I remember a couple of months ago I was making a comment to my wife that our one year son, “Sami”, will ask us one day “Dad, What’s a Computer” and I will reply “Son, 30 years ago we used to have a smart machine that helps us compute stuff called a Computer”.
Well, that may well be true.
National Institute of Standards and Technology scientist David Wineland shared a Nobel Prize for Physics for work that could help the development of powerful quantum computers.
The Nobel Prize in physics was handed out jointly Tuesday to a National Institute of Standards and Technology scientist and a French physicist for work that could help develop powerful, fast quantum computers.
Serge Haroche, a professor at the College de France, and David Wineland, a NIST scientist and University of Colorado-Boulder lecturer, helped to create ways to capture, observe, and control individual atoms and light particles, respectively.
In particular, the Royal Swedish Academy of Sciences, which awards the Nobel Prize, said in a statement that that the two “opened the door to a new era of experimentation by demonstrating the direct observation of individual quantum particles” and measuring and controlling “very fragile quantum states.”
Wineland’s main interest has been developing more accurate clocks because historically, better clocks have led to other more practical developments, including better navigation and improved communication.
While traditional computers rely on transistors and digital bits represented as zeros and ones to facilitate their processing, quantum computers rely instead on the laws of quantum mechanics, and use individual particles to do their bidding. These particles, known as quantum bits, occupy multiple states at once and thus can’t be solely represented as zeroes and ones.
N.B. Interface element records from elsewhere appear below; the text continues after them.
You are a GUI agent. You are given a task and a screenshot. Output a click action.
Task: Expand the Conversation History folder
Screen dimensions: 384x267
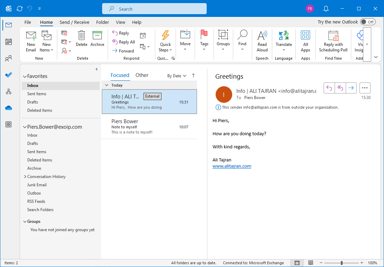(x=25, y=177)
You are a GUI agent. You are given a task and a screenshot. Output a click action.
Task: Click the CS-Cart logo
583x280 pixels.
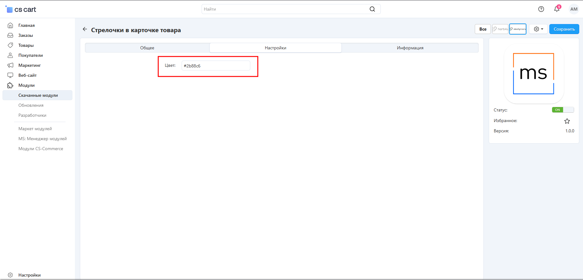click(x=21, y=9)
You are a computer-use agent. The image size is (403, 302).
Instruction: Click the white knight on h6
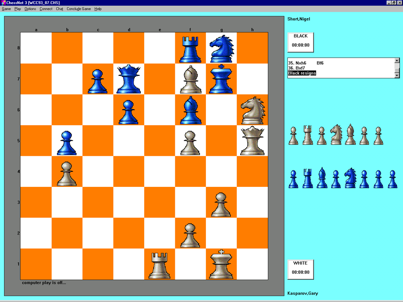coord(252,110)
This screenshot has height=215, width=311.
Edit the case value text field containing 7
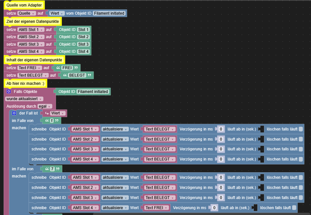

In theory, that property of quantum computers should allow simultaneous processing that could greatly accelerate computing speed.
IBM and start-up D-Wave, which last week announced funding from Amazon founder Jeff Bezos and the U.S. intelligence agency, are among the early entrants into the area of quantum computing.
Wineland’s employer, NIST, also maintains a deep bench of researchers working on quantum mechanics. Wineland’s group uses electrical fields to hold individual ions in place and then use laser beams to manipulate them.
NIST’s Quantum Information Program has worked on everything from teleportation to single electron transistors, and has been responsible for a number of published papers in the field of quantum computing. Recently, for example, Wineland was part of a team at NIST that published a paper on accelerating beryllium ions from zero to a hundred miles per hour and stopping them again within microseconds, an accomplishment that help move information around more quickly inside a quantum computer.